Core Concepts
ScaleKD is a novel knowledge distillation method that effectively transfers the knowledge from large, pre-trained vision transformers (ViTs) to diverse student models, including CNNs, MLPs, and smaller ViTs, achieving state-of-the-art results and potentially replacing the need for time-intensive pre-training of student models.
Stats
ScaleKD achieves 75.15% top-1 accuracy for MobileNet-V1, 82.03% for ResNet-50, 84.16% for ConvNeXt-T, 78.63% for Mixer-S/16, 81.96% for Mixer-B/16, 83.93% for ViT-S/16, 83.80% for Swin-T, and 85.53% for ViT-B/16 models trained on ImageNet-1K from scratch, showing 3.05%, 3.39%, 2.02%, 4.61%, 5.52%, 4.03%, 2.62%, and 3.73% absolute gains to the individually trained counterparts, respectively.

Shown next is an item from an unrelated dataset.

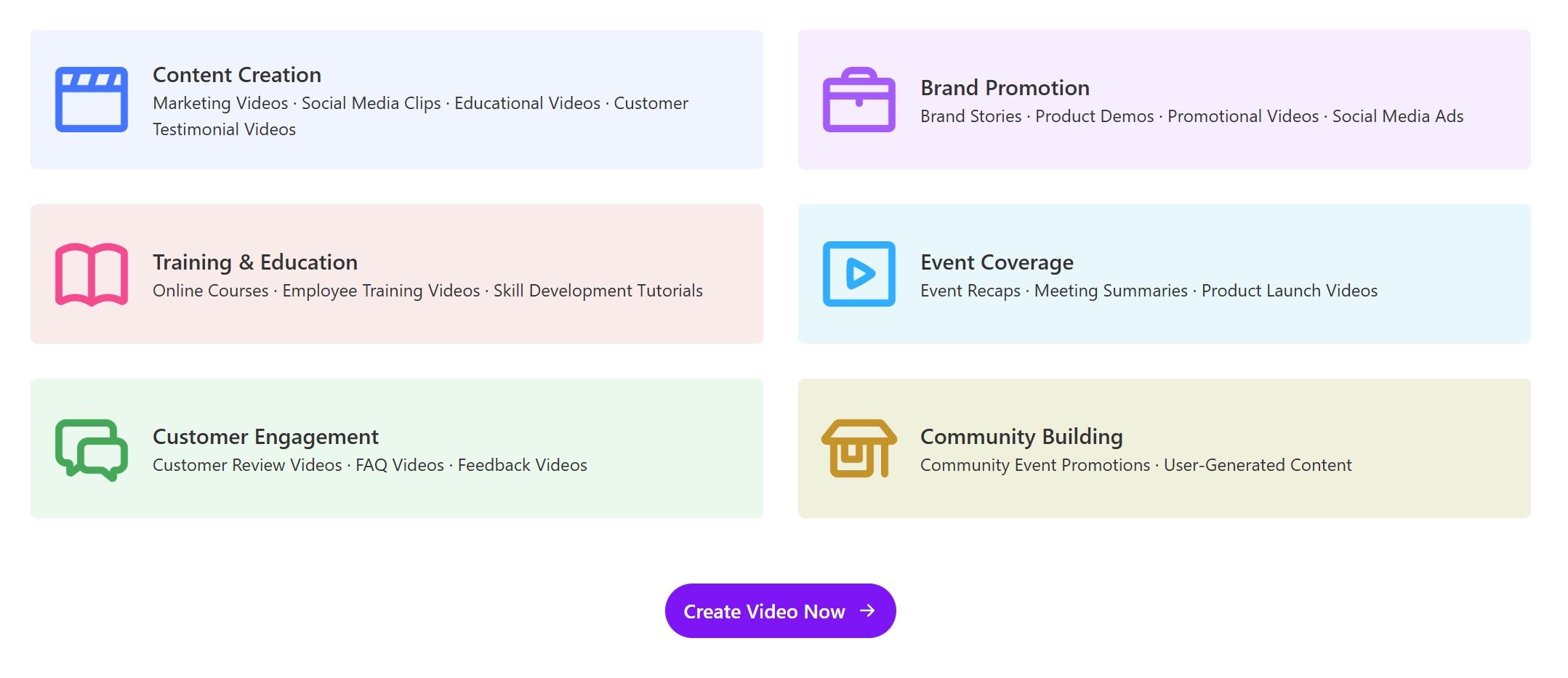
Task: Select the Content Creation heading
Action: [x=237, y=75]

ScaleKD with Swin-L as the teacher outperforms individually trained ResNet-152, Mixer-B/16, and ViT-B/16 by a margin of 0.28%, 2.19%, and 2.13% respectively, while achieving over 2.35x, 3.23x, and 3.83x compression in terms of model size.

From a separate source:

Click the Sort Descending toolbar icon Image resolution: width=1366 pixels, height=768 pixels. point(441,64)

ScaleKD achieves a mean top-1 accuracy improvement of 3.94% over 11 teacher-student pairs, with a maximum of 6.27%.
ScaleKD views 5.58x, 11.75x, 195.39x, and 8.73x fewer samples than counterpart methods based on supervised pre-training, self-supervised pre-training, cross-modal pre-training, and hybrid pre-training, respectively.
ResNet-50 and Swin-T pre-trained by ScaleKD outperform their baselines by an average precision (AP) margin of 2.1% and 1.7% for object detection and 2.0% and 1.5% for instance segmentation on MS-COCO, respectively.
ViT-B/16 pre-trained by ScaleKD achieves a 4.09% absolute mean intersection over union (mIOU) gain for semantic segmentation on ADE20K, surpassing its gain on ImageNet-1K.
ScaleKD outperforms recent top-performing KD methods like DIST, DiffKD, and OFA by clear margins (0.70% and 1.30% on ResNet-50 and Swin-T, respectively) despite using a less performant teacher and fewer training epochs.
ScaleKD even surpasses FunMatch by 0.24% in top-1 accuracy while utilizing less than 10% of the training epochs.